I blogged about his last list here but he’ll soon have two another names to add if p36 of East End Life is anything to go by (and apologies for the poor quality of the photo – I blame Blackberry’s crap camera):

The positions are being advertised here but for those who can’t quite make out the text in the picture, he thinks he needs a “communications and media” adviser and someone to guide him on “branding”. The annual budget for each (probably part-time) position is £30,000, £60,000 a year.

Now, how on earth did the council manage in the days before the Great Enlightened Era of executive mayoralty? Granted, its press and communications office wasn’t that great but that’s probably because they were overstaffed and overpaid. Cuts should have been the order of the day, but more is better in the Land of Lutfur. Well, more of his own anyway. It’ll be fascinating to see who wins this supposedly rigorous and open contest.

At the same time as he spends more of our money on these non-jobs he also seems to be winning his battle to cut the number of councillors in the borough from 51 to 45.

The Local Government Boundary Commission has just agreed to undertake a public consultation on his suggestions for that reduction. The Labour group want to maintain the status quo, the Tories suggested a cull down to 42 while the Lib Dems wanted 38. Respect didn’t make any submissions, probably because they didn’t know how to. Funny how the scale of the reductions is correlated to the current group sizes…

The Commission’s letter announcing this review last week is here:

Dear XX

Yesterday the Commission decided to undertake a public consultation on council size for Tower Hamlets. This consultation will start on 27 March 2012 and end on 8 May 2012.  Please do let councillors know.

Having considered the proposals for council size of 51 (LAB GROUP), 45 (MAYOR), 42 (TORIES) and 38 (LIBERAL), the Commission have decided to consult on a council size of 45. 

The Commission was of a view that the evidence provided supports the case that the number of councillors could be reduced, and that 45 may be an appropriate number.

The Commission carefully considered the arguments made in regard to the representational role of councillors, the scrutiny arrangements, and the delegation of functions within Tower Hamlets Council.
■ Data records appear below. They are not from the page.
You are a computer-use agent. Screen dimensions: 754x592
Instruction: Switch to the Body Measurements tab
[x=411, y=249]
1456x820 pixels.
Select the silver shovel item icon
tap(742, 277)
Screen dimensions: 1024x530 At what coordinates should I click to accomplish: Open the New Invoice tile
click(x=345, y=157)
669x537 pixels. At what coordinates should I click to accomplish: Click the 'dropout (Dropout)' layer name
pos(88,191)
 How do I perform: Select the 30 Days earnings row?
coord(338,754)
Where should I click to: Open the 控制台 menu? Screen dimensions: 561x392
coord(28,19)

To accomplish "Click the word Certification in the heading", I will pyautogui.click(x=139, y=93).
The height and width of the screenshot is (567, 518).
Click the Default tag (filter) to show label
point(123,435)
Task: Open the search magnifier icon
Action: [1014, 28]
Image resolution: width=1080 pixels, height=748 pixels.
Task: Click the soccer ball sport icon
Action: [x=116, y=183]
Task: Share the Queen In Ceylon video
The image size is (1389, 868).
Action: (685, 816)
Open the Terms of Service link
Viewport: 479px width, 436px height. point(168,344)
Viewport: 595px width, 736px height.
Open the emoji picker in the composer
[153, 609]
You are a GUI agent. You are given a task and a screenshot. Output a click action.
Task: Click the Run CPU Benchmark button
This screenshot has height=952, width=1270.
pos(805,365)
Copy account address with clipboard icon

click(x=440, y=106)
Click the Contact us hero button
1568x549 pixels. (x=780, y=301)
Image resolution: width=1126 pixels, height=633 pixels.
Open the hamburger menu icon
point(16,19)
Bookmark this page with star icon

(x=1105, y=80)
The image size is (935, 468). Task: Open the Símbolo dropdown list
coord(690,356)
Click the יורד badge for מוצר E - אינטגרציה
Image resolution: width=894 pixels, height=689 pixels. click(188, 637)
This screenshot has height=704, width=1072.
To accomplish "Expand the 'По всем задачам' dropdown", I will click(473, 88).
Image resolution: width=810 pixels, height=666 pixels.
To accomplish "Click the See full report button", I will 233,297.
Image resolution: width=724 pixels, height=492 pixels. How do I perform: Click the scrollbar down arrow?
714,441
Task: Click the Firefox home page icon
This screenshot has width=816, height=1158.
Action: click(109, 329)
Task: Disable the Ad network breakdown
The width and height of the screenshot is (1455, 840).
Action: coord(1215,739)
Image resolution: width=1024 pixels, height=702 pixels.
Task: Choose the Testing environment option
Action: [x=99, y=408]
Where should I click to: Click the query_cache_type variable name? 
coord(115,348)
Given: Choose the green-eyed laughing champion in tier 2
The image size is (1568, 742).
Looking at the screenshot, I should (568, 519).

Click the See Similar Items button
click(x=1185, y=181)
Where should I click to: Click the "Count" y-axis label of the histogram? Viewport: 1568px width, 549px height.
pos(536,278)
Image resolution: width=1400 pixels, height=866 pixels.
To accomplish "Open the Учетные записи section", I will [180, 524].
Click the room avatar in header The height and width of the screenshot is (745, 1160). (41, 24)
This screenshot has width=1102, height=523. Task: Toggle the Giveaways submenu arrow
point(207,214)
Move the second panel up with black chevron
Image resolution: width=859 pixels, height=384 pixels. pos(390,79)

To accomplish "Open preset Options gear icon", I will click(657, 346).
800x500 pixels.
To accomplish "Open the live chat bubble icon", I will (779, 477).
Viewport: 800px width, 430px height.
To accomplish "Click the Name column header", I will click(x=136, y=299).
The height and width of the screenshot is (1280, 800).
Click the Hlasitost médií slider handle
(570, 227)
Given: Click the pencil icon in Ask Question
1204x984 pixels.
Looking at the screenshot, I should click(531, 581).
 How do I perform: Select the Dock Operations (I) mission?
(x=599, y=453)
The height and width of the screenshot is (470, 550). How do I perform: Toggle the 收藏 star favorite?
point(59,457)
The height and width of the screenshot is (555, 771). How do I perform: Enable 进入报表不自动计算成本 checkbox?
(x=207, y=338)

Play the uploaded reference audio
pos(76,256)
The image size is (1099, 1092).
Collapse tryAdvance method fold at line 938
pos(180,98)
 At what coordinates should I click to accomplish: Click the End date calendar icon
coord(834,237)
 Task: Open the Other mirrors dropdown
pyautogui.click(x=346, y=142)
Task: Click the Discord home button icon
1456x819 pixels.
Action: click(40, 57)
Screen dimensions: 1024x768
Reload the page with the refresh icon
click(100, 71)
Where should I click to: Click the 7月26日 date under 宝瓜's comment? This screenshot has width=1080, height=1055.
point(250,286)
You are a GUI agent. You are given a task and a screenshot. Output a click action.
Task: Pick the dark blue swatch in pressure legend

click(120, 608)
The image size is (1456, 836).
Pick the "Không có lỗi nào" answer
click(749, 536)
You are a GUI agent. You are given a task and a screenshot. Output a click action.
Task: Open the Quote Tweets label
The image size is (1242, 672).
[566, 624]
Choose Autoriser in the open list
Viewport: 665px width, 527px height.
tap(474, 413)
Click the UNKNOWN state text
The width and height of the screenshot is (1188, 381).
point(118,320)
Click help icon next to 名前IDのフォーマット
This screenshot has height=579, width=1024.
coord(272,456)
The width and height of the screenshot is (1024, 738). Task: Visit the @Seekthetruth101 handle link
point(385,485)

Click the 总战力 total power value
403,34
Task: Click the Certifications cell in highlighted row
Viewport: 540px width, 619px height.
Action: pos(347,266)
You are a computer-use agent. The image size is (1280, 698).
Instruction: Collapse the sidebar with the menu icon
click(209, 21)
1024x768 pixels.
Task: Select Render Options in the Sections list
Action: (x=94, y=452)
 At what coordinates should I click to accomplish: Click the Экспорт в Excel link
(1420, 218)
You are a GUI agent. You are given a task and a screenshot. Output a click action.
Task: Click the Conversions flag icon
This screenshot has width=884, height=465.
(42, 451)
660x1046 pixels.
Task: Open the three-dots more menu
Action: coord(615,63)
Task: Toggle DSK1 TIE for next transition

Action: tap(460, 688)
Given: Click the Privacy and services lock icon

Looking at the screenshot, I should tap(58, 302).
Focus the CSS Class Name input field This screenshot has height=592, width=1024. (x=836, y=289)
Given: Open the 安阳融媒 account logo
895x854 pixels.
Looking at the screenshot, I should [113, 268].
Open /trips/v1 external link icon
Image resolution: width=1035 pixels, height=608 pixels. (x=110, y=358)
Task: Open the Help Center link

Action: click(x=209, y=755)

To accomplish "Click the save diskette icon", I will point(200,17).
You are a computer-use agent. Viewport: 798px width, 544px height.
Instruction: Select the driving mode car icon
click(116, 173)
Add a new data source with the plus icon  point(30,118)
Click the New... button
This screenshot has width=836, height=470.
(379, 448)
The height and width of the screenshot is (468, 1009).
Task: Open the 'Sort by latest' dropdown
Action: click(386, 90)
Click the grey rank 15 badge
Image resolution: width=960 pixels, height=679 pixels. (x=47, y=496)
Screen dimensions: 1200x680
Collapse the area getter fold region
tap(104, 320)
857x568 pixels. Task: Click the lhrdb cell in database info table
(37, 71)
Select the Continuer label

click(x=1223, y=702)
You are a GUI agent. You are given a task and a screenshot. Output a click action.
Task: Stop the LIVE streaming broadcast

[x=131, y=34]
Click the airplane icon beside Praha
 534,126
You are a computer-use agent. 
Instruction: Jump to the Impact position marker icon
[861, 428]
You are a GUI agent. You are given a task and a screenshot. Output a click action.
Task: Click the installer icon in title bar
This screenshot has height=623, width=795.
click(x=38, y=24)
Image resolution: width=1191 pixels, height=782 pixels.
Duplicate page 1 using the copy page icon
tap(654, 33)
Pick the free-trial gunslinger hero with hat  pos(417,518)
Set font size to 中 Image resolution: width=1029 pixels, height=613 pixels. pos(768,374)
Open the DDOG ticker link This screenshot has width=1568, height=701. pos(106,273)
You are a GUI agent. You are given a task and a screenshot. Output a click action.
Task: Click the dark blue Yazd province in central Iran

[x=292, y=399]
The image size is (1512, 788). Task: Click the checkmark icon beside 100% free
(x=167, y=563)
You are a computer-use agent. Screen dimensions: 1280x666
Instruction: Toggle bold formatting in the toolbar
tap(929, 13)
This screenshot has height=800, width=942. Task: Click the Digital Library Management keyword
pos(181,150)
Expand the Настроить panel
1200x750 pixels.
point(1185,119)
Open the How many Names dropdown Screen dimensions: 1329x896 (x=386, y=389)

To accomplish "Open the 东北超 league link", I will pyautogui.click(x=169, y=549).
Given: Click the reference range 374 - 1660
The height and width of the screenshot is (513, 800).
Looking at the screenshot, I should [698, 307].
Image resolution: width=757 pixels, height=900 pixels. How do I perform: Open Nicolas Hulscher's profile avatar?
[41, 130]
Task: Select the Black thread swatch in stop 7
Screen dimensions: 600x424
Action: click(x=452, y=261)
Given this, the Commission has agreed to consult on whether a council size on 45 is appropriate for Tower Hamlets Council, and welcomes further submissions during this period of public consultation.

I should stress that the Commission has not made a final decision, and that the decision made after this public consultation may be for more or fewer councillors than 45. 

This consultation period is an opportunity for councillors, political parties, and members of the public to look more closely at the submissions which were originally made, and make additional submissions.  All the original submission are on our website at http://www.lgbce.org.uk/all-reviews/south-east/greater-london/tower-hamlets-fer.

A further letter will be sent to the Chief Executive on 27 March and copied to political groups and other stakeholders.

All the submissions can be found here. Lo and behold Lutfur tells the Commission that his measures will save the council £60,000 a year (hmm, doesn’t that figure sound familiar?) He also says that as a result of the new system of government, councillors have less work to do (so do his cabinet members but they’re still given an extra £13,000 a year – pretty much the same as under the previous system).

Here’s an extract of his submission:

(c)…over recent years the number of committees in the local authority, the number of members per committee and the frequency of meetings have all reduced, reflecting the lower member workload in this

area. Further reductions in the committee structure have recently been proposed by the Council’s Constitution Working Party.

(d) The demands of other functions have also reduced, such as attendance by councillors on outside bodies, reflecting new approaches to this work.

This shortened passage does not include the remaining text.